## [Texte source]
« Epicentro » : Hasta siempre !

31 août 2020


Photo : AlloCiné

Hasta siempre Cuba ou Hasta siempre America ? Telle est la question qu’on pourrait se poser, entre autres, à propos du film-documentaire de Hubert Sauper, Epicentro. Tourné avec des habitants de La Havane, le cinéaste nous montre une ville faite de contrastes saisissants où les maisons en ruine côtoient les hôtels de luxe, où la misère des habitants semble occultée par les dollars déversés par les touristes. Ici on a récupéré un ventilateur américain, là un frigo russe. Les tacots américains continuent de séduire les visiteurs et font rêver les jeunes enfants que Sauper filme avec grâce et poésie. Rêve d’Amérique bien sûr, fantasme de devenir des actrices, de se divertir un jour à Disney Land. Le mythe de l’Amérique est toujours là, présent dans les multiples signes filmés par le cinéaste : vieilles Cadillac et Chevrolet, buste de Hemingway, Charlot… et le cinéma qui donne au film ce rythme musical : des extraits du Dictateur de Charlie Chaplin, de Voyage dans la lune de Georges Méliès et la présence surprenante à l’écran de Oona Chaplin, la petite fille du génie.

## [Extraits de données]
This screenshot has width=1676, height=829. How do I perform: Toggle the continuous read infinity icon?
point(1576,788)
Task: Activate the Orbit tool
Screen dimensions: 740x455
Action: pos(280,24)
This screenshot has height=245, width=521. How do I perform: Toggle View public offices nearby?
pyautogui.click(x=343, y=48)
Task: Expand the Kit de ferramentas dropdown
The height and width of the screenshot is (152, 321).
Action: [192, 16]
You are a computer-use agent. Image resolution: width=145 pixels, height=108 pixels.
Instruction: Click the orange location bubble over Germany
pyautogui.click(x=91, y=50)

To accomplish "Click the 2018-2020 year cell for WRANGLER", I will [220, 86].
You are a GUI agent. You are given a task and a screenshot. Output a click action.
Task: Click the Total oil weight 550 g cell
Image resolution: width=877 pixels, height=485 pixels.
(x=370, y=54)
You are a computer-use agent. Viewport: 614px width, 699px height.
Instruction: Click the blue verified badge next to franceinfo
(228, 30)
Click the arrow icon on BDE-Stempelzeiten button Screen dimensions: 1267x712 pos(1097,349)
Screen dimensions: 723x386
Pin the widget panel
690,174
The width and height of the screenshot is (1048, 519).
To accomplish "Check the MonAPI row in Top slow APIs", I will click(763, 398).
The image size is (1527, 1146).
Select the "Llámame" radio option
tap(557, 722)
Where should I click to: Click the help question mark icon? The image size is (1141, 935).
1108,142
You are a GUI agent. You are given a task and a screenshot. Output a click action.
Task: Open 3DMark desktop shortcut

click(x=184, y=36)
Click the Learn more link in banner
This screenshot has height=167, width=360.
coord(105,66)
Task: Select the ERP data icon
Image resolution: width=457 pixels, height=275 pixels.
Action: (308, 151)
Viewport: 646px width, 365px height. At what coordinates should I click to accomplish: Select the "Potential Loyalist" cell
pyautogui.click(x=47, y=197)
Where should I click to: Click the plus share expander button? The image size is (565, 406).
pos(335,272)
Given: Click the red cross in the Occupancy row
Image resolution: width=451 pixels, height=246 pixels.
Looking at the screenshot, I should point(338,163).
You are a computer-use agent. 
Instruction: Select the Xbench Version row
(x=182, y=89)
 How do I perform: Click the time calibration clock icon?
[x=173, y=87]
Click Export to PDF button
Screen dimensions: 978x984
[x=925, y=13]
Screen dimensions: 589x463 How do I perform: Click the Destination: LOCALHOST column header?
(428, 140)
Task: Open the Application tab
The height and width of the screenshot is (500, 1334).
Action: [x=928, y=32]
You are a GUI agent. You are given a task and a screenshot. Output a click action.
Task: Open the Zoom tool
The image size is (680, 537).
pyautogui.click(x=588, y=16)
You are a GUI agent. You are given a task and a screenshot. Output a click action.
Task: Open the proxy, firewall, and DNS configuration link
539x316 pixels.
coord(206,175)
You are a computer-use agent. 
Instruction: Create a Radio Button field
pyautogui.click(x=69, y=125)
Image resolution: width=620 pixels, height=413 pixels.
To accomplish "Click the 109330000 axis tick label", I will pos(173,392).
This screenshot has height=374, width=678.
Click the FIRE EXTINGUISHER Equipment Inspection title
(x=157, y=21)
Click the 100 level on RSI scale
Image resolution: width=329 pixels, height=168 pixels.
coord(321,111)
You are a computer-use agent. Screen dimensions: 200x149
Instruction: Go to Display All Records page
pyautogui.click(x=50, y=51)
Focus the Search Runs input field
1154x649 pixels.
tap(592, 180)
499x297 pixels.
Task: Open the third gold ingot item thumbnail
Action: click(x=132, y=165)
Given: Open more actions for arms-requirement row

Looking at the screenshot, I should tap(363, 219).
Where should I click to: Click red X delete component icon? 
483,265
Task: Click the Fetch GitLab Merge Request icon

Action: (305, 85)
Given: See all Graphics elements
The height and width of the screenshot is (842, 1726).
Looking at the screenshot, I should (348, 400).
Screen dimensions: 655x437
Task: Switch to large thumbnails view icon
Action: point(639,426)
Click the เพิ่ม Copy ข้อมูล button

## [Exercices à faire]
• 1. Recopiez telles quelles les lignes des entrées, de celle qui contient « Where should I click to: Click the help » jusqu'à celle qui contient « coord(105,66) », ces deux lignes comprises.
• 2. Rédigez la suite de la critique du film Epicentro à partir de sa dernière phrase.
Le texte et les entrées n'ont aucun lien entre eux.

## [Réponses attendues]
• 1.
Where should I click to: Click the help question mark icon? The image size is (1141, 935).
1108,142
You are a GUI agent. You are given a task and a screenshot. Output a click action.
Task: Open 3DMark desktop shortcut

click(x=184, y=36)
Click the Learn more link in banner
This screenshot has height=167, width=360.
coord(105,66)

• 2.
Le mythe de Cuba irrigue aussi le film. L’utopie de la révolution, c’est le récit que font les enfants programmés par la propagande castriste – notamment cette pétillante petite Leonelis – en chantant par coeur l’hymne national. Et c’est ce folklore, que les touristes viennent photographier. Ce qui ne déplait pas aux autorités qui voient là une source de devises, mais qui n’enchantent pas du tout ni Hubert Sauper, ni les Cubains, qui regrettent que Cuba soit devenu « un pays pour les étrangers ». Mais les mythes se fracassent les uns contre les autres. Les Américains libèrent Cuba de la domination espagnole à la suite de l’explosion du navire USS Maine en 1898. Ils en font tout de suite un film qui va façonner l’identité cubaine. Déjà le cinéma comme outil de la conquête de l’île et de son devenir de « casino de mafieux ». 60 ans après, c’est au tour des révolutionnaires de Castro de prendre le pouvoir. L’utopie castriste contre le mythe du rêve américain. Deux fictions cinématographiques juxtaposées en quelque sorte.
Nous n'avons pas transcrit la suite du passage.